EXERCISE AIM >> Rescale the listing from the line holding "You are a GUI" through the end of the listing, inclusive. Reproduce only those lines, requests included, with every click coordinate in the answers multiplied by 1.4 and rounded to a whole number, halves rounding up, and leave the pictures out.

RAW DATA >>

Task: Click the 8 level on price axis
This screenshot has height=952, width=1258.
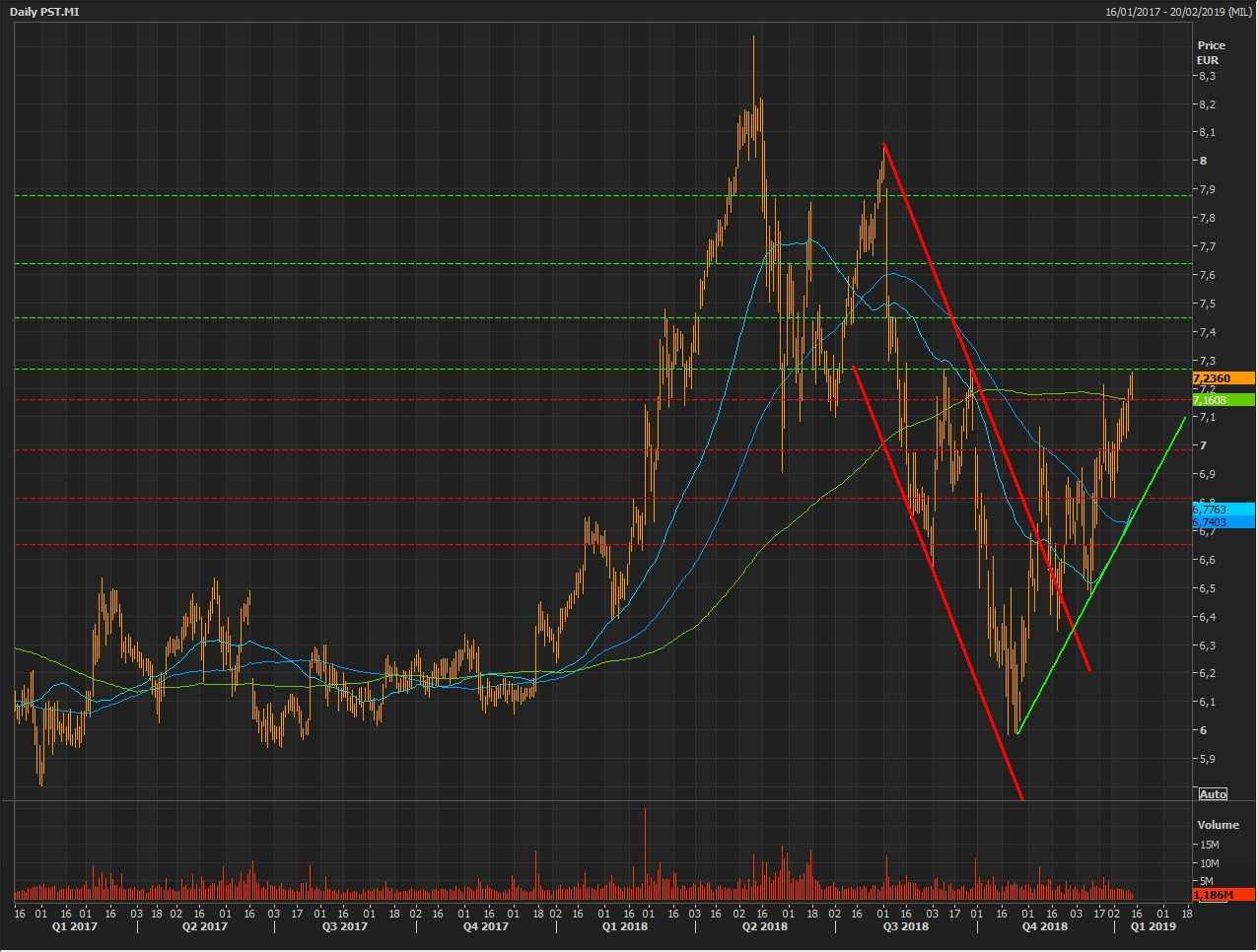Action: click(x=1203, y=161)
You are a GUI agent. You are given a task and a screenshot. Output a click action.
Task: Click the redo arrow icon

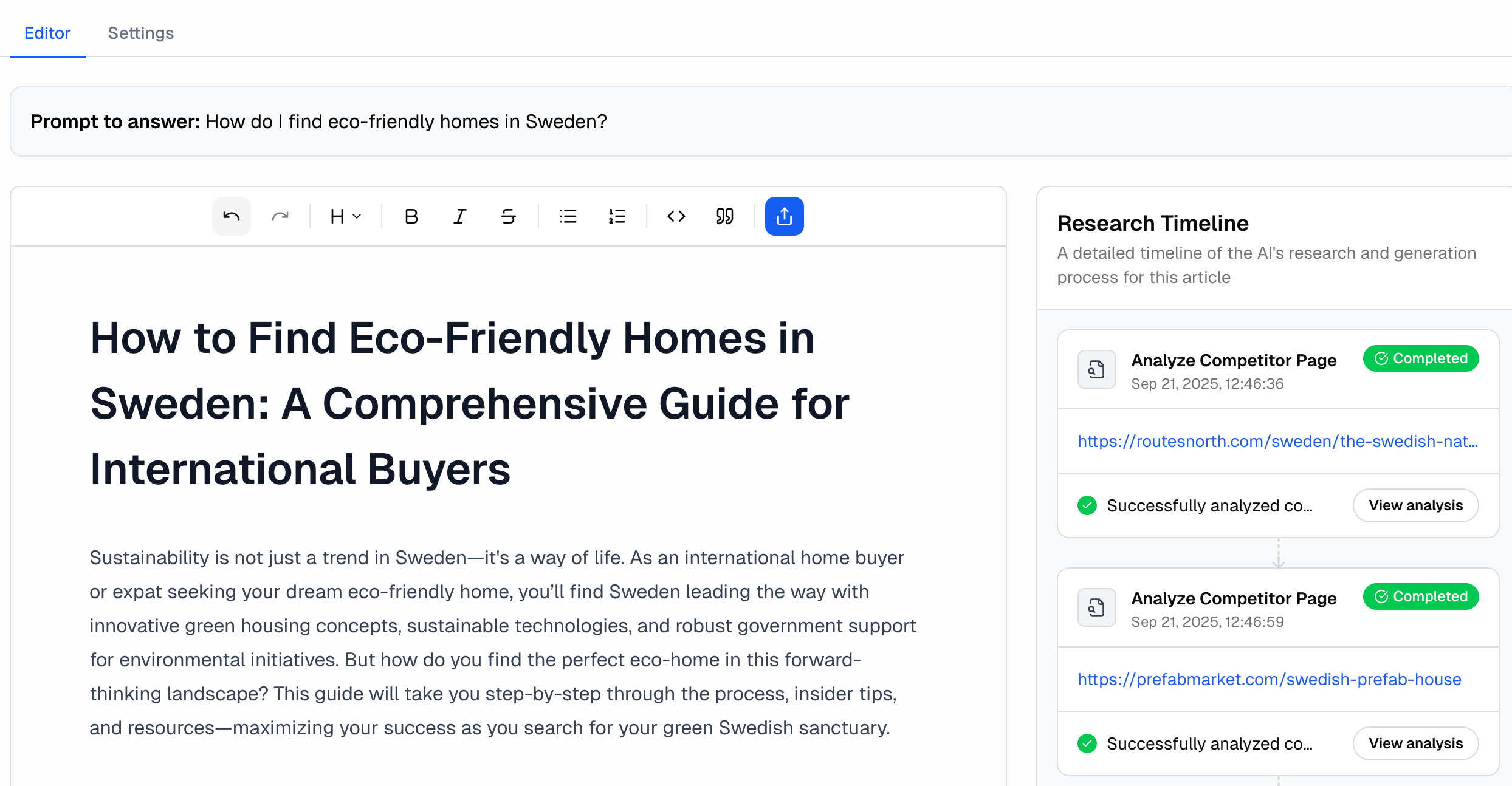click(x=280, y=216)
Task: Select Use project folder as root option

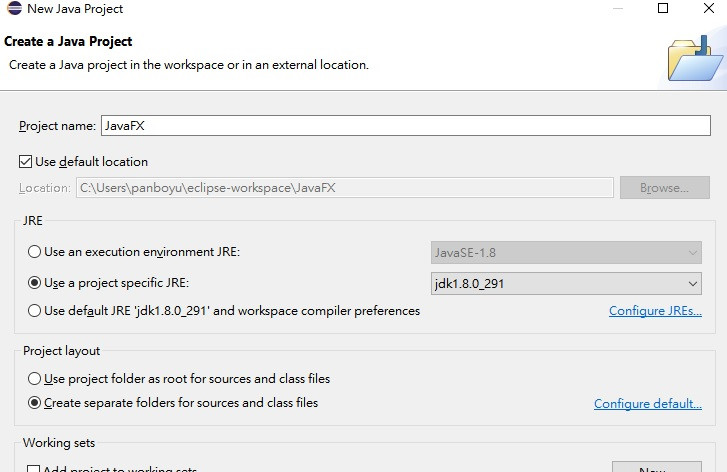Action: click(x=35, y=379)
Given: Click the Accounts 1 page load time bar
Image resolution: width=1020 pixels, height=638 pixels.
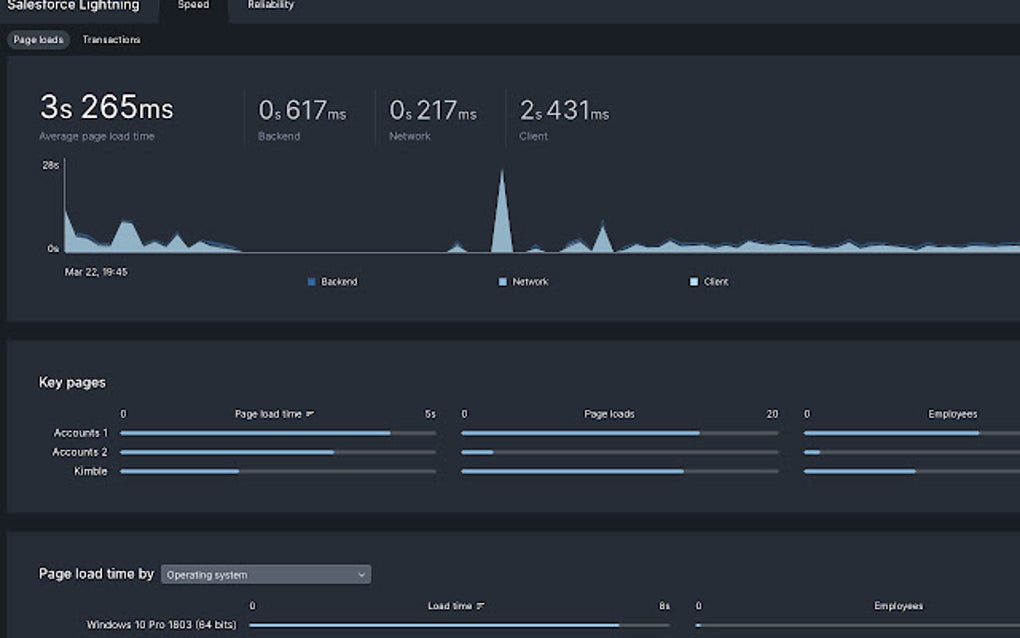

ANSWER FOR THE TASK >>
You are a GUI agent. You are given a task and a screenshot. Output a click action.
Task: Click the redo arrow icon

click(x=392, y=302)
Task: Select Use project folder as root option

Action: click(x=49, y=531)
Given: Click the Accounts 1 page load time bar
Image resolution: width=1020 pixels, height=638 pixels.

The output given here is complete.